Phil Kendrick's experience with the opposite sex was very limited, he had to confess. He had been too completely absorbed in athletics to afford girls more than passing attention. Those of his social set—those he had met—had failed to impress him. One or two of them were attractive enough in a general way, he realized; some were amusing to him and some very very tedious. It was a new experience to find himself actually interested in a girl—or rather, her voice! He wished he could get a look at her till he remembered the poor showing he would make with his blackened eye. Then he was thankful for the darkness.

Phil planned to land her at the Queen City Yacht Club at the foot of York St., or at the Canoe Club; either would provide an easy landing. They must be well across the bay now; but it was hard to say just where they would come in. Ordinarily he could have steered by the illuminated dial of the City Hall clock and the spire of St. James'; but the fog obliterated all landmarks.

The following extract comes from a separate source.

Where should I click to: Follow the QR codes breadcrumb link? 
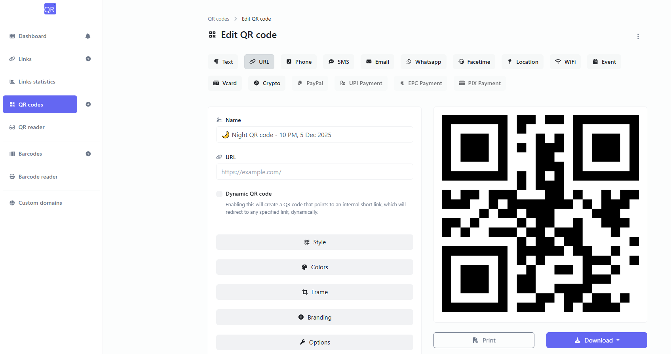tap(218, 19)
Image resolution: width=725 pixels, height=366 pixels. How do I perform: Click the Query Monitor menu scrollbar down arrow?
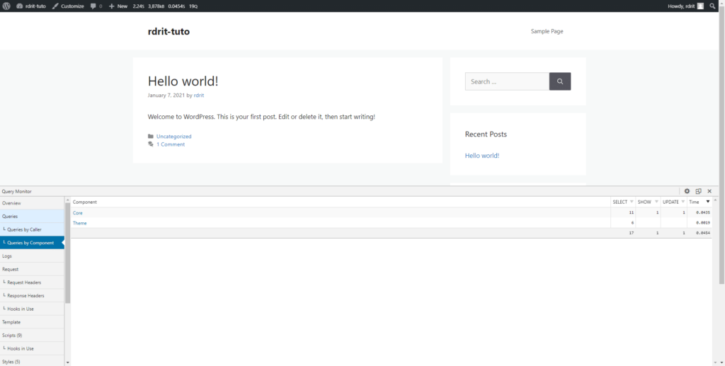[68, 362]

They were both very damp from exposure to the mist, but it is doubtful if either of them was aware of it. He made several further attempts to discover her identity without avail; at every turn she evaded him skillfully and it was beginning to look as if she would step ashore and vanish into the fog without leaving behind her a single clue for him to follow. This illusiveness was an added spur to his desire to know this girl. He did not believe that she was a married woman at all. It was a conclusion which seemed to be justified by her elaborate precautions to make him think otherwise. Because of some foolish notion of the conventions she intended to go as she had come, taking advantage of the fog to write down the night's adventure in a book which must be closed to him for all time and forgotten.